牙龍−元姫−





「…だ、だせえよ…」





無意識にポツリと呟いた桃色。



その言葉に頷いた数人。



ワシも頷いてしまった。いやはや不可抗力じゃ。いま時こんな小娘見たことないわ。とりあえず野暮ったい。



おなごってもんは簪も髪に挿して着物を優雅に身に纏うのが本物の大和撫子じゃよ。





「な、何だとォ!?必死に睡魔の魔神と格闘してきた戦士に向かってなんだ貴様!この大量の荷物を運ぶのがどんだけ辛いか…!」





大和撫子の優しさ、美しさの欠片も見えん小娘。





「編集長がなかなか帰してくれなくて………はっええええ!?」





編集者?と首を傾げるも叫び声に疑問は消え失せた。



たわけ!いちいち声がデカいわ!ワシの心臓が急停止するじゃろうが!心配停止で花畑が見えるわ!

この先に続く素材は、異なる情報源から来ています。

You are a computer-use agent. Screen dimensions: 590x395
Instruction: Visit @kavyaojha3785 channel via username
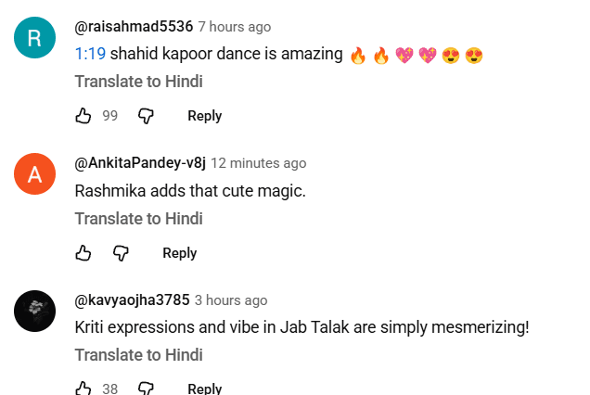click(x=132, y=300)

小娘はぷるぷる震えると眼鏡越しの瞳をカッと見開いた。





「な、なんで響子ちゃん泣いてんの!涙出てる!いやはや可愛いけど!――――お前らなに泣かしてんだああああああ!!!」

「ぐッ…!何しやがるこの猿女!退け!さっさと退きやがれ!重いんだよデブ!」

「うるせえやい!絶対響子ちゃん泣かしたの遼ちんだろ!横暴なのはお前しか居ない!髪引っこ抜いてやる!禿げろ!ツルピカになってしまえ!女の涙は高いんだよ!」

「テメーにその女心っつーもんが分かるたぁ、驚きだぜ!」

「ぐぬぬぬぬ!悪!態!撲!殺!めええええつ(滅)!必殺★目潰しィィィ!」(凄まじい早さで2本の指が目を襲う。)

「ッうお!テメー…っ!目潰しとか卑怯だろ!」

「避けるな!男なら立ち向かえ!」

「何だその正論…!ムカつくけど格好いいじゃねえかチクショー!」





いやはやクオリティーの高い喧嘩じゃのう…。



こりゃあ格闘家も吃驚じゃわい。